DESCRIPTION OF THE TASK: Exact copies of the lines from the line containing "Task: Follow the Dosatron D07RE125 link" through the last line of the entries below are the whole answer.

=-=-=

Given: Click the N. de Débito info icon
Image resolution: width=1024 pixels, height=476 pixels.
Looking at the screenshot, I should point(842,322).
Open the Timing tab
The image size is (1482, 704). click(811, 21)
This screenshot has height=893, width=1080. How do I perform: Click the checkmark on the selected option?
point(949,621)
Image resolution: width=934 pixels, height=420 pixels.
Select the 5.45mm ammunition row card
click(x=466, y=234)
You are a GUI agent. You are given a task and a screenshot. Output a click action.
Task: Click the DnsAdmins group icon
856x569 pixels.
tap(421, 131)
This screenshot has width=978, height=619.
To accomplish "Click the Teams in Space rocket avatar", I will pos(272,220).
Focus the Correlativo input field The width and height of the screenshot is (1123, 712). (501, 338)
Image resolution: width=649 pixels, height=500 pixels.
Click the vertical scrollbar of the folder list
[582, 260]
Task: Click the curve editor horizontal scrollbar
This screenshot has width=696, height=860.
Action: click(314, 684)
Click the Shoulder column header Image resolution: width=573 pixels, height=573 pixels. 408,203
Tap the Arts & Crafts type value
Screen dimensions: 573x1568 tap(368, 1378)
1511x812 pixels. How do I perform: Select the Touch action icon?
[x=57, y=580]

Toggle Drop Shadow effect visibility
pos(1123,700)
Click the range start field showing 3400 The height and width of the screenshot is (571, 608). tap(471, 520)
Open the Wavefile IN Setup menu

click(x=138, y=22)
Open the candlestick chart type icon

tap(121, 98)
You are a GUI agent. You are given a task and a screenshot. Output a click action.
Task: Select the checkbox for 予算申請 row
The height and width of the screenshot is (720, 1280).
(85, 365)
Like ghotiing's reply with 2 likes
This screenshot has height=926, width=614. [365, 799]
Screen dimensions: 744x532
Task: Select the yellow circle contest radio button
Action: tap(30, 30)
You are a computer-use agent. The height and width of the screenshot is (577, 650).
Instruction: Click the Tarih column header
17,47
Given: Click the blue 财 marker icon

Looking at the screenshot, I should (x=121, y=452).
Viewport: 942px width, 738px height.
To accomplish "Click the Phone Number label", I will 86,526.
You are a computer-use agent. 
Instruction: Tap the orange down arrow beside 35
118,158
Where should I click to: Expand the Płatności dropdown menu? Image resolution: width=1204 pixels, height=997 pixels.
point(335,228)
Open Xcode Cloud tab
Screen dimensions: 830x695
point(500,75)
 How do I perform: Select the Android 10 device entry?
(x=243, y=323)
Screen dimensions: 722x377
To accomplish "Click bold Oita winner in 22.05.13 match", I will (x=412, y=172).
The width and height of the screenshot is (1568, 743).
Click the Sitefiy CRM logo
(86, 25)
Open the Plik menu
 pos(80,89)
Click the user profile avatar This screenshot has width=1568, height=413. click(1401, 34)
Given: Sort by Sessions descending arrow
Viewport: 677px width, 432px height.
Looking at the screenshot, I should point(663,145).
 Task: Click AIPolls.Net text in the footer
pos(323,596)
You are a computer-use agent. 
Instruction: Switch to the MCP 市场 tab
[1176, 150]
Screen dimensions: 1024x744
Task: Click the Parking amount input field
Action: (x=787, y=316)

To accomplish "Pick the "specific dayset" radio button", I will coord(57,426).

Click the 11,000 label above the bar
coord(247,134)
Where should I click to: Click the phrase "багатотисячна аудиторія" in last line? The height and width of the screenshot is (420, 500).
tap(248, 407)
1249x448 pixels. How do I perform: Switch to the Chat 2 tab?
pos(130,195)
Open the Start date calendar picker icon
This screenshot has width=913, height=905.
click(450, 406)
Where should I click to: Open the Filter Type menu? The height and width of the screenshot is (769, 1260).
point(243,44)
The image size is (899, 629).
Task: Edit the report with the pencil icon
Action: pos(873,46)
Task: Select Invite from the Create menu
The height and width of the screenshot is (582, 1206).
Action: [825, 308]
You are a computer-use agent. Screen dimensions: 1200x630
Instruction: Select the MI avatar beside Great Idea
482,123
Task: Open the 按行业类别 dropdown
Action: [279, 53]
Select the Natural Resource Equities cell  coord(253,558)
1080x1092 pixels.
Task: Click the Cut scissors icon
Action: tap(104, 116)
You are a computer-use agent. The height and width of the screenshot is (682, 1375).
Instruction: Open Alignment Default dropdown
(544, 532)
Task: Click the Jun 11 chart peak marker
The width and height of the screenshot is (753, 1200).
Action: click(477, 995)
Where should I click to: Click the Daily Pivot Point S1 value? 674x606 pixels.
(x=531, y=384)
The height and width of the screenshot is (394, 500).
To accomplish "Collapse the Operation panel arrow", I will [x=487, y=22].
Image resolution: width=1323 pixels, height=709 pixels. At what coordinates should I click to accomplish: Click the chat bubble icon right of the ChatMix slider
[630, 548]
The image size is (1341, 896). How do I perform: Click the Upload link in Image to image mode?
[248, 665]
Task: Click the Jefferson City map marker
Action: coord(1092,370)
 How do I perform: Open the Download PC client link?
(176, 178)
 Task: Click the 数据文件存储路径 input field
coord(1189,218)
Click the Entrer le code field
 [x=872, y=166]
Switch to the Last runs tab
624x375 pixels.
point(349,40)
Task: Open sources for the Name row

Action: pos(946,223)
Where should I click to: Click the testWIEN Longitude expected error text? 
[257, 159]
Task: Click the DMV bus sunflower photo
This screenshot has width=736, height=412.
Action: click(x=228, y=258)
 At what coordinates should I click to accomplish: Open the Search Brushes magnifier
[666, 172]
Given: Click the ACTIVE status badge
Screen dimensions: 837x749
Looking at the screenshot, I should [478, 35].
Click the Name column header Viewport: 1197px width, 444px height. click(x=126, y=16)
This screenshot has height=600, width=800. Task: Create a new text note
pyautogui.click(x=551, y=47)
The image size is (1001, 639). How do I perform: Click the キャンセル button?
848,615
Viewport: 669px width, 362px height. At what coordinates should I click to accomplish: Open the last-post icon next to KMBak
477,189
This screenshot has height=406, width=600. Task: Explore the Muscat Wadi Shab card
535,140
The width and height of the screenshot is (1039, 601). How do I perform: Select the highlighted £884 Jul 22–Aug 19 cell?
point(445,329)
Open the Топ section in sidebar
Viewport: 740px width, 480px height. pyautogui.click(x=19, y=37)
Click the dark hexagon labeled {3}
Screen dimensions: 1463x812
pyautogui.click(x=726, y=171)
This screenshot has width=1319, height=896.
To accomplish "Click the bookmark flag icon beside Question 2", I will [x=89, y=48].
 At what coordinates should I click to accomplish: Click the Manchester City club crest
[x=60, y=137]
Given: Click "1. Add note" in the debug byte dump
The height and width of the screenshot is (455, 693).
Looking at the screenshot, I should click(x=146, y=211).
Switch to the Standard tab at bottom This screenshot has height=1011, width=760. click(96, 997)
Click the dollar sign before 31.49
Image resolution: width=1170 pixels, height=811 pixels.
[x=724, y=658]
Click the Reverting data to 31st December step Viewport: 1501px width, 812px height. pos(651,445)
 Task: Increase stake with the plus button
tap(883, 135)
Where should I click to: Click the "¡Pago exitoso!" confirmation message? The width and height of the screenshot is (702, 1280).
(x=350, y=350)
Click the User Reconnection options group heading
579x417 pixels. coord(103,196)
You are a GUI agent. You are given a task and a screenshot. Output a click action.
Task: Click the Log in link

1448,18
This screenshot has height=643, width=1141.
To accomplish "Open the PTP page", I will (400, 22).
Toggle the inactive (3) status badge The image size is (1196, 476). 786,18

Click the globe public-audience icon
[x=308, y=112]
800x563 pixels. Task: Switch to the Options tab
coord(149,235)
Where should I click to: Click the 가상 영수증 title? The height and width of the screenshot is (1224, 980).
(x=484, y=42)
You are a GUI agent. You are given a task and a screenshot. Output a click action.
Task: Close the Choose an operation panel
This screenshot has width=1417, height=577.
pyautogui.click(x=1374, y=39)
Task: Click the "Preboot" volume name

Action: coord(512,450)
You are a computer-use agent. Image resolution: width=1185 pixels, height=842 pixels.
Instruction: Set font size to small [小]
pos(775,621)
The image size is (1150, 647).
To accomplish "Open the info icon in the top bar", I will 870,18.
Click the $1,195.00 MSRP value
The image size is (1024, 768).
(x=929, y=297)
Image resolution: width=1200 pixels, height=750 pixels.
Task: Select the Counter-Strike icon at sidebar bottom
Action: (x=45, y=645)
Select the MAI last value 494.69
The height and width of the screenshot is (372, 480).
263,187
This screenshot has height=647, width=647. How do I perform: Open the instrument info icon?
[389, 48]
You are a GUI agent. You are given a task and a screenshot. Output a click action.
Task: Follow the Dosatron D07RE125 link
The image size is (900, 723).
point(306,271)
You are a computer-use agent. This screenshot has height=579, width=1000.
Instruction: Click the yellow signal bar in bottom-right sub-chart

=-=-=

SOLUTION TO THE PROBLEM:
Task: Follow the Dosatron D07RE125 link
The image size is (900, 723).
point(306,271)
You are a computer-use agent. This screenshot has height=579, width=1000.
Instruction: Click the yellow signal bar in bottom-right sub-chart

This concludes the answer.